When Oprah interviewed Paula Deen for Oprah’s Next Chapter last year, she stayed in the Deen family “guest house” in Georgia and now she knows why the “guest house” was actually a shack in the backyard and why there was an Aunt Jemima costume and a dinner bell lying on her cot. The Mighty O got to know Paula Deen, so at last night’s premiere of Lee Daniels’ The Butler in NYC, everybody with a mic asked her about it. Oprah recently said no friend of hers will ever use the n-word around her, so I’m surprised she didn’t tell reporters, “Paula who? Oh, you mean the Miss Millie whose company I’m going to buy with my play money and DESTROY just for fun?” Oprah told Entertainment Tonight that Paula is not the first white woman to use the n-word and also said that she tried to call Paula’s ass.
“In the very first days I tried to reach her and then I decided to stay out of it as I saw it blowing up. In time she will be fine. For me, it all just felt kind of sad.

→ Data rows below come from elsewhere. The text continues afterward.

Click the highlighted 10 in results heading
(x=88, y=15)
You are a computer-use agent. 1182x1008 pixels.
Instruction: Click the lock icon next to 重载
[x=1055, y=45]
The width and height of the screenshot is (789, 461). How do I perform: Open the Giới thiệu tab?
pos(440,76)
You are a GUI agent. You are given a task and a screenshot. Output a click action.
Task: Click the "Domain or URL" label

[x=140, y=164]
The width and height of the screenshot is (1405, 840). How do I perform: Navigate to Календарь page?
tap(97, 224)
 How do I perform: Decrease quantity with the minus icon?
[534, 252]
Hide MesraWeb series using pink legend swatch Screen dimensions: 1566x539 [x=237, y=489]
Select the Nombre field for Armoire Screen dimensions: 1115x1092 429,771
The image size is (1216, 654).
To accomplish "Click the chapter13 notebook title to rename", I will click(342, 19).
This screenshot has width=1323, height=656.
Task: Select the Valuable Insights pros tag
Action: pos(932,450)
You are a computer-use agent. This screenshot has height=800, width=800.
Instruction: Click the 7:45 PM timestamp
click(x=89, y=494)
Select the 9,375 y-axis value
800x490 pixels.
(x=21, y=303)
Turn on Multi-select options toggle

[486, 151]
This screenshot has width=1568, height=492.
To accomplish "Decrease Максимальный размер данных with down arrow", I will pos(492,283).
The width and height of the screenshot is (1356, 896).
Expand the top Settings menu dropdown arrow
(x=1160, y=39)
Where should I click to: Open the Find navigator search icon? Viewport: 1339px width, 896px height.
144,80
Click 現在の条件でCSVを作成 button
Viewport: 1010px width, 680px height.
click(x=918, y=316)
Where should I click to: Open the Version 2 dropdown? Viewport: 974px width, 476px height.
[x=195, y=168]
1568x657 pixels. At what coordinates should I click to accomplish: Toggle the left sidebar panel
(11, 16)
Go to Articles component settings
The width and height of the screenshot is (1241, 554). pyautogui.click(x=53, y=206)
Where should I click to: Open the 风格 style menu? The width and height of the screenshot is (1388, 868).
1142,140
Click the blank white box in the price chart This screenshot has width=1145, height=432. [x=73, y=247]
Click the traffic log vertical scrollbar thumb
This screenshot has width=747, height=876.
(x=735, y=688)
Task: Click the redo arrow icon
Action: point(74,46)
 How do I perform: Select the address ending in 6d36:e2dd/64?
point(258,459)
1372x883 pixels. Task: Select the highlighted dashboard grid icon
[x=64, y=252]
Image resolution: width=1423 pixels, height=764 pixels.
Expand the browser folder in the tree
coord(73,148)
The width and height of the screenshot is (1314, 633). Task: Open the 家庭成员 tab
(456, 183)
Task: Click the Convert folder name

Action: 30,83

Nobody in their right mind is going to call me the N-word. You know, you see those fools on Twitter sometime say ridiculous things. But nobody in their right mind is going to do that to my face, because true racism is being able to have power over somebody else. So that doesn’t happen to me that way.”
That’s Oprah’s way of saying, “I’m God, bitch,” and it’s also Oprah’s way of telling Squeak to come call her a “field nigger” to her face, because she really wants to tit pound that bitch through all the layers of the Earth into Hell.
Here’s more of FroPrah and Ted Head Stedman at last night’s The Butler premiere. I also threw in a bunch of pictures of other hos there including Mimi who showed up wearing a sling that can double as a studded fisting glove.
Or somebody bought it for her.
Since Courtney Stodden wasn’t interested in getting a star on the Hollywood Walk of Fame this year and the powers-that-be have a quota to fill, they let JLo (or somebody) buy one. JLo got the 2,500th star and they unveiled it today in Hollywood at a ceremony which brought out her leased piece Casper Smart, Jane Fonda, Pitbull and the Dragon Tales Twins (yes, I totally forgot their names). JLo kept it understated and casual as always in a huge ass gigantic satin skirt (that was so big that it managed to make her quadruple layer ass disappear) and mother of the bride hair. She looks like a giant peach and I’m sure if she farted, James would’ve come flying out.
I see that Casper Smart has sprinkled Chia Pet seeds on his head. Now that he’s got hair, he’s a total mystery to me. Casper Smart has somehow managed to look like a newborn baby and a middle-aged man at the same time. I don’t know if he’s growing his hair in for the first time or if he’s losing his hair. With all that being said, I kind of like Casper Smart with hair. When I look at him, I start to sing to myself, “Monchhichi, Monchhichiiiiii, oh so soft and cuddleeeee!”